总体肿瘤基因组不稳定性:局部透明细胞肾细胞癌患者无复发生存的重要预测指标。

肿瘤整体基因组不稳定性的测量近来引起了人们对特定基因组失衡鉴定的关注,因为它可以为肿瘤的侵袭性提供更可靠的度量。在这里,我们证明了在临床局部透明细胞肾细胞癌(ccRCC)患者的疾病复发预测中,肿瘤基因组不稳定的关联。使用基于SNP的微阵列对103 ccRCC患者的肿瘤进行了基因组拷贝数分析。计算每个肿瘤的拷贝数改变(CNA)的数量,并确定与晚期和高度疾病相关的基因组失衡阈值(GIT)。进行Cox比例风险回归分析以评估GIT对调整已知混杂因素的无复发生存的影响。在同类中 染色体臂3p,14q,6q,9p和1p中的拷贝数丢失是常见的,而5q和7p / q的获得是常见的。CNA负担随着阶段(p <.001)和等级(p <.001)的增加而显着增加。
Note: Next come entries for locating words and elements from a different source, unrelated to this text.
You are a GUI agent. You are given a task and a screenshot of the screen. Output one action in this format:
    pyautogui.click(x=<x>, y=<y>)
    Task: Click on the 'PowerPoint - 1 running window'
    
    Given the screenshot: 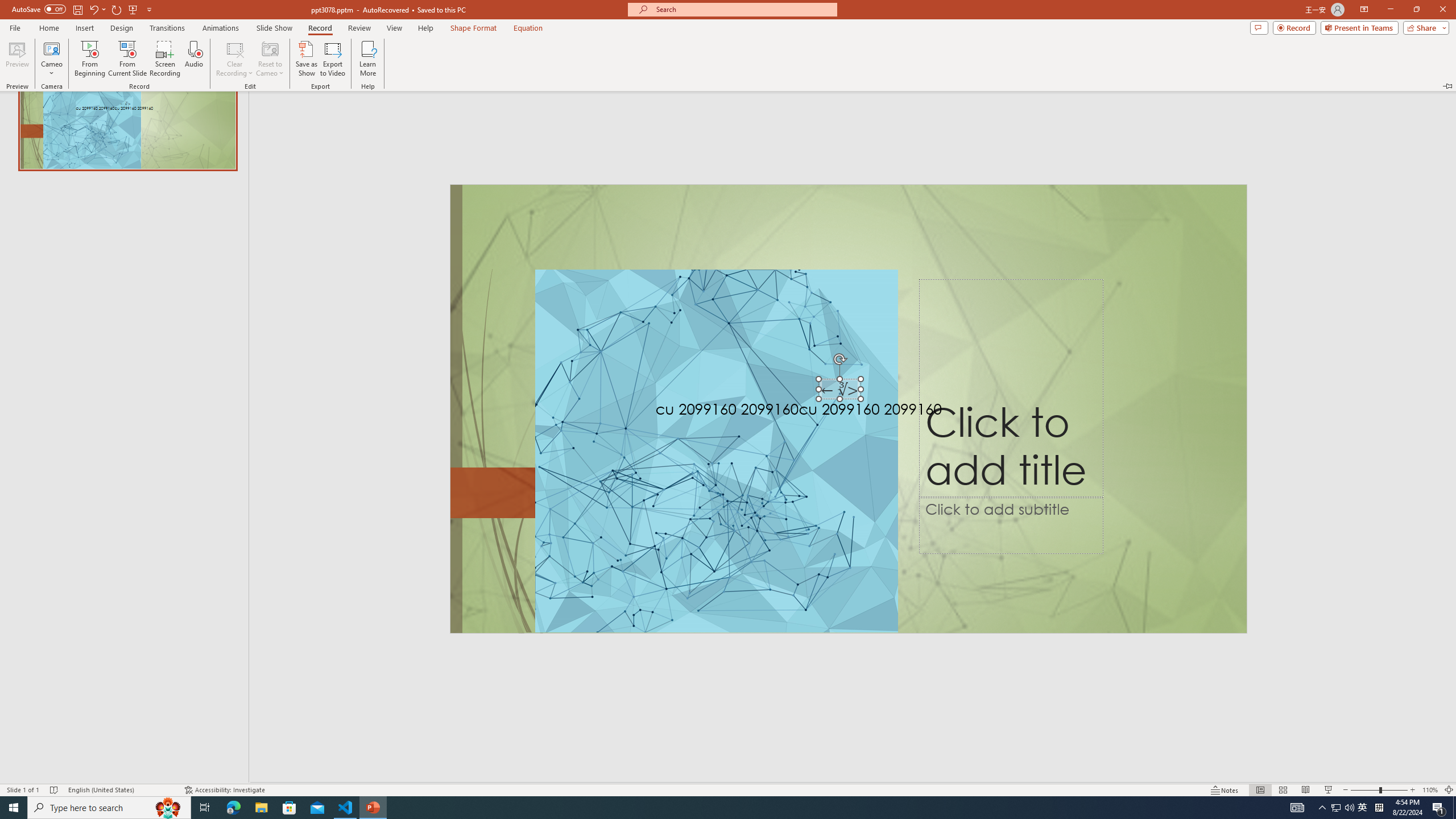 What is the action you would take?
    pyautogui.click(x=373, y=806)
与患有晚期(IV)和高级别(III / IV)肿瘤的患者相关的CNA负担中位数≥9,定义为GIT。在回归分析中,GIT是复发的最佳预测指标(危险比4.44 [CI 1.36-14.48],p = .01),与阶段无关,对等级进行调整的结果相似。这些发现已使用替代的基因组不稳定性衡量方法(加权基因组完整性指数)得到了证实。我们的数据支持ccRCC进展中基因组不稳定性的关键作用。更重要的是,我们已经确定了GIT(≥9个CNA),它是高危ccRCC患者疾病复发的较好且独立的预测指标。